I am back in Zimbabwe and I am legal once more, having spent over a decade on a Government blacklist. A senior minister once described me as a 'wizard' who came to destabilise the country. He has now fled into exile and would be arrested on sight if he were foolish enough to return. Mr Jonathan Moyo became a victim of his talent for picking the wrong side in the bitter factional disputes that culminated in last September's military coup. He was a pal of Grace Mugabe and poured scorn and vitriol on her enemies.
Mr Moyo was the propagandist who justified the brutal land invasions that ruined the country's agricultural production in the name of writing an historic wrong.
The majority of white farmers were driven from the fields in the guise of righting the historic wrong initiated by Cecil Rhodes and his accomplices.
The imagery of white families being terrorised out of their homes caused outrage, particularly in Britain. For Mugabe it all had much more to do with sustaining his power than obtaining justice for the landless. Many of the prime beneficiaries of the land invasions were party hacks and senior generals. Given the history, white farmers were an easy diversionary target when Zimbabweans bridled under Mugabe's despotic rule.
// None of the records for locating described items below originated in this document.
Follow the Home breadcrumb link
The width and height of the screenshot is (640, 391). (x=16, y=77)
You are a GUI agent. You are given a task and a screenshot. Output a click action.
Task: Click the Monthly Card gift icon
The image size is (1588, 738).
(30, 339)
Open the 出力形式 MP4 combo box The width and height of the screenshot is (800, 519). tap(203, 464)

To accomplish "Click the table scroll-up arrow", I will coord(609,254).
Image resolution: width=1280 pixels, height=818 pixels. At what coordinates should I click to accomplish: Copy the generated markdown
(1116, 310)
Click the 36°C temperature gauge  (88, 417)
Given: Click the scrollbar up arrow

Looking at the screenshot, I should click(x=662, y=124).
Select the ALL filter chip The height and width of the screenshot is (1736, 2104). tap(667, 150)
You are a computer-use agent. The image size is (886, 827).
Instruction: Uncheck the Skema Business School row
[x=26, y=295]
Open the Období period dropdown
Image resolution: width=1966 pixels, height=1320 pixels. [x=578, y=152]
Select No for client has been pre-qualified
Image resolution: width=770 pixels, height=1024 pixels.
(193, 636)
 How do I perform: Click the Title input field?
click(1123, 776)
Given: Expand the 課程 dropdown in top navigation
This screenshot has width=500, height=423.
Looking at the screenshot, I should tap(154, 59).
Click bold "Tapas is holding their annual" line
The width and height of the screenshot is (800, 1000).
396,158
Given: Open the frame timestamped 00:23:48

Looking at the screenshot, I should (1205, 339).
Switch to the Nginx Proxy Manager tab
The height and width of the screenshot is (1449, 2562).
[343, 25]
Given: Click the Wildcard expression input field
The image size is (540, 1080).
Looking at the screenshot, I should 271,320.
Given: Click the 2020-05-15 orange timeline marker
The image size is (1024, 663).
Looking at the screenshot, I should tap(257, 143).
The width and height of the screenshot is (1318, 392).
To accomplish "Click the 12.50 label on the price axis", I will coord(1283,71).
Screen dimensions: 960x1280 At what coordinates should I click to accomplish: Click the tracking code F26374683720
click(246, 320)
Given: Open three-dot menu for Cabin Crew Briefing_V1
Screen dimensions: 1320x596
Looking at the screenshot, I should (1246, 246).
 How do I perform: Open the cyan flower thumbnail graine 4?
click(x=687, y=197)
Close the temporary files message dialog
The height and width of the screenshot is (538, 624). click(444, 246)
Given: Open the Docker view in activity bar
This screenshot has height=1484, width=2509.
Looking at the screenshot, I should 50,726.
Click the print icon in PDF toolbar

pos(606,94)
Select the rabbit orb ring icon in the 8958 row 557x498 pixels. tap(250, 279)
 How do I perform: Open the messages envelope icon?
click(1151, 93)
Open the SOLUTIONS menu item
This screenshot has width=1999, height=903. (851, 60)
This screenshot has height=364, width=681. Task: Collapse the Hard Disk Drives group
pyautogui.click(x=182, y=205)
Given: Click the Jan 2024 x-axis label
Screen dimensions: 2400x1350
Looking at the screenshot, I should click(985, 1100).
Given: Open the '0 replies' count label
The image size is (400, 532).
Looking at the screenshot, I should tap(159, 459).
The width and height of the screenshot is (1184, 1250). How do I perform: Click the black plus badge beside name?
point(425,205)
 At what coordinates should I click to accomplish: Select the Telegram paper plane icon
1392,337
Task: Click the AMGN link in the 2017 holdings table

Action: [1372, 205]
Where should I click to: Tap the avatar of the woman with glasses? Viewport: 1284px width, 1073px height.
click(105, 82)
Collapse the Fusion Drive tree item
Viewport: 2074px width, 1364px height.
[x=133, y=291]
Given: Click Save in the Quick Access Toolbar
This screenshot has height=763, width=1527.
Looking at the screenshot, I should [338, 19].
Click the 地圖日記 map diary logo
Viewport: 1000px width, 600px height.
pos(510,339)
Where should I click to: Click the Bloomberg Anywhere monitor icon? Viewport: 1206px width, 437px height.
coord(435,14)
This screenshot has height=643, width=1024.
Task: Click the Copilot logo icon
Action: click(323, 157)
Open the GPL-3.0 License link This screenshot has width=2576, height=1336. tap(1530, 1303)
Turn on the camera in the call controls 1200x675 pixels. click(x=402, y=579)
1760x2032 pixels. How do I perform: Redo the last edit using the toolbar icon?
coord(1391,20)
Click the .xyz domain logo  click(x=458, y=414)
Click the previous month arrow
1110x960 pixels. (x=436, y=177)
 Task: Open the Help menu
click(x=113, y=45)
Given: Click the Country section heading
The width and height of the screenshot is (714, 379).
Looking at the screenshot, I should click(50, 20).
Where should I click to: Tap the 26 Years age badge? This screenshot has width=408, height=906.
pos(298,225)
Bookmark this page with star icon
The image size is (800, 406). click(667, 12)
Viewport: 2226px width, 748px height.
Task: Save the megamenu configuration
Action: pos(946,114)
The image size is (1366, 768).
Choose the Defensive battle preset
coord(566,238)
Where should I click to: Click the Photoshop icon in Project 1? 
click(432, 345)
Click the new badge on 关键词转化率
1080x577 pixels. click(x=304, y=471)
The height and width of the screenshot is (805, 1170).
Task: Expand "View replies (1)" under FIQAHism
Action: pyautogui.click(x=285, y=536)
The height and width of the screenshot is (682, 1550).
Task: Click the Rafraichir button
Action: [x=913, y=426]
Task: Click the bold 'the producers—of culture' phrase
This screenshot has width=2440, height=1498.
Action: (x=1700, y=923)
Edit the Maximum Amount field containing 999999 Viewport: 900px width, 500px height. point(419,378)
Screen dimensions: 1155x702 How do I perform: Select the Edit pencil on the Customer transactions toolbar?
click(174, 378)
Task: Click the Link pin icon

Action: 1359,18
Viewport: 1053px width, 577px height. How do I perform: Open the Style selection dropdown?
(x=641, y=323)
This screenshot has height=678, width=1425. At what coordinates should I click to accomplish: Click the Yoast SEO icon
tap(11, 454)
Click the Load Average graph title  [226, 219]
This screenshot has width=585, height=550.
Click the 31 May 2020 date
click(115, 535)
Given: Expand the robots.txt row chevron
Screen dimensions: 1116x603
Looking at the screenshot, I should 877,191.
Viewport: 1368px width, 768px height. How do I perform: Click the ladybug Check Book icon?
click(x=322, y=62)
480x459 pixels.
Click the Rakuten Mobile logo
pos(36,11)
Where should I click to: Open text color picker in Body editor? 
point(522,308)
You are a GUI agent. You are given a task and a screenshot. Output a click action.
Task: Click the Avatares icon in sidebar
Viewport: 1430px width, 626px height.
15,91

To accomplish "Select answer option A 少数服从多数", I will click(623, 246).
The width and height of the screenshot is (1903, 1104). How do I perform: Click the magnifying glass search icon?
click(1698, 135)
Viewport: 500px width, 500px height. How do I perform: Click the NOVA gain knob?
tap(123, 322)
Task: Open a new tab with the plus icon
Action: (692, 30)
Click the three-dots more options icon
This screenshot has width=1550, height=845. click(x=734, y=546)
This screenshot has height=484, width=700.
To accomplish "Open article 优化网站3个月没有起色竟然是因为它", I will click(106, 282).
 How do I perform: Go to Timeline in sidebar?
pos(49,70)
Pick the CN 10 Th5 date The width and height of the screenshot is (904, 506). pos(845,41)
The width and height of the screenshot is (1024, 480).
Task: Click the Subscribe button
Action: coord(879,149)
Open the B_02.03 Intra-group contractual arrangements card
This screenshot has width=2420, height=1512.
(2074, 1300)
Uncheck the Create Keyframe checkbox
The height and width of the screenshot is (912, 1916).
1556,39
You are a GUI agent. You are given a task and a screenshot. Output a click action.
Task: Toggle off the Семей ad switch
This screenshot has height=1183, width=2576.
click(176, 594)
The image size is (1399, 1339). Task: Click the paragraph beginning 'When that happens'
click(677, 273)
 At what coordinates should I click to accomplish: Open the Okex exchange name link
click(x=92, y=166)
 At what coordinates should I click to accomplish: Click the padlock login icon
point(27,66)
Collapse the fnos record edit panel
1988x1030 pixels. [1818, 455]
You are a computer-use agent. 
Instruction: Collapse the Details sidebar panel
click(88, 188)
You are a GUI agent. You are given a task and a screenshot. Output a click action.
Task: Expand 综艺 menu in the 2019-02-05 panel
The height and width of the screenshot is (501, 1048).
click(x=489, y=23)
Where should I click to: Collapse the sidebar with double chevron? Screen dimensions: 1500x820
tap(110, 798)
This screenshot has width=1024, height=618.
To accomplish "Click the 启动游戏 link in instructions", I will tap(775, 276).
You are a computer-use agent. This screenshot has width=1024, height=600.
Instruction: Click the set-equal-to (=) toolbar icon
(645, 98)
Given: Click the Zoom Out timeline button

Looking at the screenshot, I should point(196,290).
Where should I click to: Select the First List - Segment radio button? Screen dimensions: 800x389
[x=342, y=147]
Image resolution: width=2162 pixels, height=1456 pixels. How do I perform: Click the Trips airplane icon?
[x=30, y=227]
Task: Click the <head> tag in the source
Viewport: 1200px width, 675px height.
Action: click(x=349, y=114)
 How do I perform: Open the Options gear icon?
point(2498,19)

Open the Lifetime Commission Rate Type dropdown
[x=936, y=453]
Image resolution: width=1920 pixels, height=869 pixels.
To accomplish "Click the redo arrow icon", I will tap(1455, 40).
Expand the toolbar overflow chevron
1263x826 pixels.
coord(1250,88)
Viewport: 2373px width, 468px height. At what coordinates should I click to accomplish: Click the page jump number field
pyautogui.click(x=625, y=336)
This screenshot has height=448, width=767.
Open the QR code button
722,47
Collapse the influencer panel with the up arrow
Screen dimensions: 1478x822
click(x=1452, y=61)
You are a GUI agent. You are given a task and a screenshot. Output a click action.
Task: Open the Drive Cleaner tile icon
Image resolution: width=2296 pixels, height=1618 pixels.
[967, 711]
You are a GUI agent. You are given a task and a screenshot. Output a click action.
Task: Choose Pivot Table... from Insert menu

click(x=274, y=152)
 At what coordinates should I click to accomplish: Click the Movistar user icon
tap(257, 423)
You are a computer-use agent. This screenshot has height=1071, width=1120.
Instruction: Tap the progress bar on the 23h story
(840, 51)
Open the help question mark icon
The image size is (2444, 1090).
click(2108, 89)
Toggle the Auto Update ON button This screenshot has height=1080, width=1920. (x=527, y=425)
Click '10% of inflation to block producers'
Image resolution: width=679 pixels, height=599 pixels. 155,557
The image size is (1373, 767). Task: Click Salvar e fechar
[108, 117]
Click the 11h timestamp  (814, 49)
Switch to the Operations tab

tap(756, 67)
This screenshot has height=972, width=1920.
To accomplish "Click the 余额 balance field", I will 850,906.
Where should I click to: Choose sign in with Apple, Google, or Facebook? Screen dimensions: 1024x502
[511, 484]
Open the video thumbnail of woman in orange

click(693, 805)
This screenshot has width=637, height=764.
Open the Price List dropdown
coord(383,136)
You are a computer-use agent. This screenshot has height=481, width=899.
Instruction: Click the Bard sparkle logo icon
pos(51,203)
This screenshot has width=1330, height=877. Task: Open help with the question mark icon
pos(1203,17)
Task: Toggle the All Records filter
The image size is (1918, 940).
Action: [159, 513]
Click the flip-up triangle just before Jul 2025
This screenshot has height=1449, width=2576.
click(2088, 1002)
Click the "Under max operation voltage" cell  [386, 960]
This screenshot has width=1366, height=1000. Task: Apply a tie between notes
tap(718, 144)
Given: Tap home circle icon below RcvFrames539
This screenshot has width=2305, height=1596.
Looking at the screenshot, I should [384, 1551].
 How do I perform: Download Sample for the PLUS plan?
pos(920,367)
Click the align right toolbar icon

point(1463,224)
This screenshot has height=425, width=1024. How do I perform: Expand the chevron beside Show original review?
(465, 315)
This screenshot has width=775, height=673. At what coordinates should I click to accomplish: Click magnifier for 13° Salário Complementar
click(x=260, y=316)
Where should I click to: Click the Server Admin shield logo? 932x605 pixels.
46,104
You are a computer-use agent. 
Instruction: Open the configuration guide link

But his cynical, brutal tactics do not take away from the justice of land reform. Travelling the country, I met landless black families hoping that the new dispensation would give them their own few acres at last. I met a liberation war veteran stranded on a farm he had neither the training or capital to make flourish, regretting the international isolation which followed the invasions he had helped to lead. And I met white farmers who were hoping to get back onto the land. If they do, they will help this country to recover. Those I met, like Ben Freeth, who was driven off his farm nine years ago, are patriotic Zimbabweans. While lobbying to return to his land he has been helping to train black farmers.
A land that once exported food to the region now must import to feed itself. Zimbabwe needs a thriving agricultural sector. As the former colonial power, Britain has a special responsibility here. But Ireland can help too. Our farmers and agri-business experts needn't wait for the Government to start pouring extra funding into Zimbabwe, if it ever does.
They can approach organisations like the Limerick-based Bothar, Concern, Oxfam Ireland and ask what they can do to help. Think of the expertise an organisation like Kerry PLC group could offer. What began as a group of farmers' cooperatives banding together in north Kerry is now an international food giant with a multi-million Euro business. What better triumph over the legacy of dispossession and famine?
In an age when there is much justifiable scrutiny of foreign aid and its usefulness, Zimbabwe presents a special case. Yes there are questions about a Government largely made up of former allies of Robert Mugabe, men and women who presided over the land invasions that produced such ruin. But there is a realisation in Harare that with any new investment, there will be strong scrutiny. The old methods cannot endure. Help must be carefully targeted. It cannot be a charter to make fat cats fatter. The landless, the small farmers have waited too long for justice. If ever there was a place where a small country like ours could make a very big difference it is Zimbabwe.